In 1998 we designed and planted rose and perennial Display Gardens on the grounds around the Schoolhouse. As a display garden it shows mature roses and perennials planted in harmonious color groupings. May through September are the best months to visit the Gardens. You are invited to pack a lunch and enjoy a picnic on the Schoolhouse grounds during warm weather.

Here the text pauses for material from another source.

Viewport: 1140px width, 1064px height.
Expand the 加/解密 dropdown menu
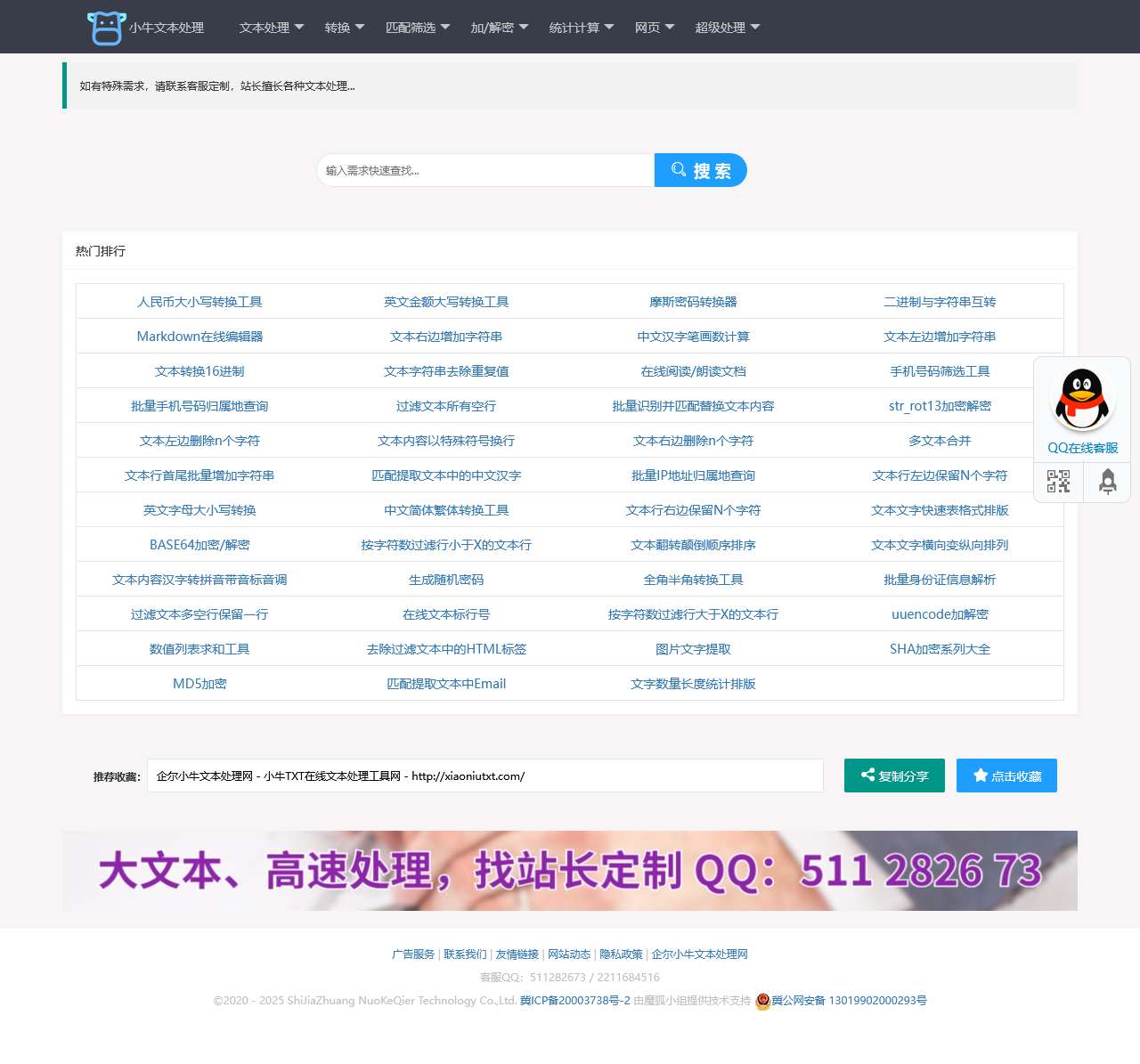coord(498,27)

The Schoolhouse is available for parties, small weddings and anniversary celebrations. For information about renting the Schoolhouse, please contact our Events Coordinator, Debra Lacy, at 360-466-3821 or debra.christiansons@gmail.com.

Garden Store

This building was constructed in 1985 and has been the center of nursery activity for many years. In 2003 we preserved the circa 1890 seed shelves and counters from Tillinghast Seeds in La Conner. A piece of Skagit Valley’s history would have been lost forever had these interior structures gone to the dump when the Tillinghast site was developed into a series of retail spaces in La Conner. We widened the tiny seed cubbies to allow room for garden fertilizers, organic insecticides, bulbs, reference books and other garden related items to be displayed according to the season and then lined the walls of the Garden Store with these tall wooden shelves for a new historic feel that compliments the rest of our nursery. At the same time we laid down an old fir floor and refitted the massive wooden sales counter from the original seed store to finish the renovation. We also used windows salvaged from Roosevelt High School in Seattle and doors from various old structures including a church in Portland, Oregon. We are pleased with the new, historic look of our Garden Store.

Front Greenhouse

This Greenhouse is primarily used to grow on and sell new and unusual annuals plus the tried and true we have loved for years. We also grow custom hanging baskets and containers in this house in spring and summer. In the off season it is filled with plants of fall and winter interest such as winter blooming camellias, herbs and tender outdoor plants.

Conservatory

The Conservatory is home to our wide selection of indoor flowering and foliage plants. It is fitted with in-floor heating and re-purposed doors from the sun porch at Dunn Gardens in Seattle. We also display our full range of terra cotta, ceramic and cast iron planters in the Conservatory with the largest of the planters spilling out to the south side of the building.

 

Propagation House

This Greenhouse was built in 1946 and because wood was so scarce after the war all the Greenhouse tables were made of homemade cement posts and cement slabs. In the 1970’s the roof was lowered to cut down on heating costs and the Greenhouse became a fiberglass house. In 2006 we took this greenhouse back to its original proportions using all vintage and salvaged materials including glass windows and salvaged greenhouse doors, shelving and a pantry cupboard from an old farmhouse in Mount Vernon. This house was originally used to propagate rhododendrons from cuttings but is now used to grow geraniums in the early spring and summer. Fall and winter it is filled with tropical plants including many varieties of citrus with Meyer’s lemon trees being the most popular. In February our festival ‘A Fascination for Hellebores’ is held in this house and in spring we start over again with geraniums. This house is also used to force plants into growth and bloom during the fall and winter when we are designing a garden for the Northwest Flower and Garden Show. We typically force about three times as many plants as we need because forcing is so unpredictable and this way we are assured of some early color and texture. This is a great old greenhouse.

Potting Shed

This ‘new’ Greenhouse Potting Shed made of preserved greenhouse glass and doors is a version of the old, low and dark potting shed we used for the first eighteen years we owned the nursery. The tractor loaded soil bins and the site are actually the only reminders of the old shed. It is now a wonderfully efficient potting area where we can pot roses and bare root trees and shrubs any time of year while watching the snow fly, listening to the rain on the roof or pushing the wide, sliding greenhouse doors open to welcome warmer days. We also plant our custom hanging baskets and containers here during late winter and early spring.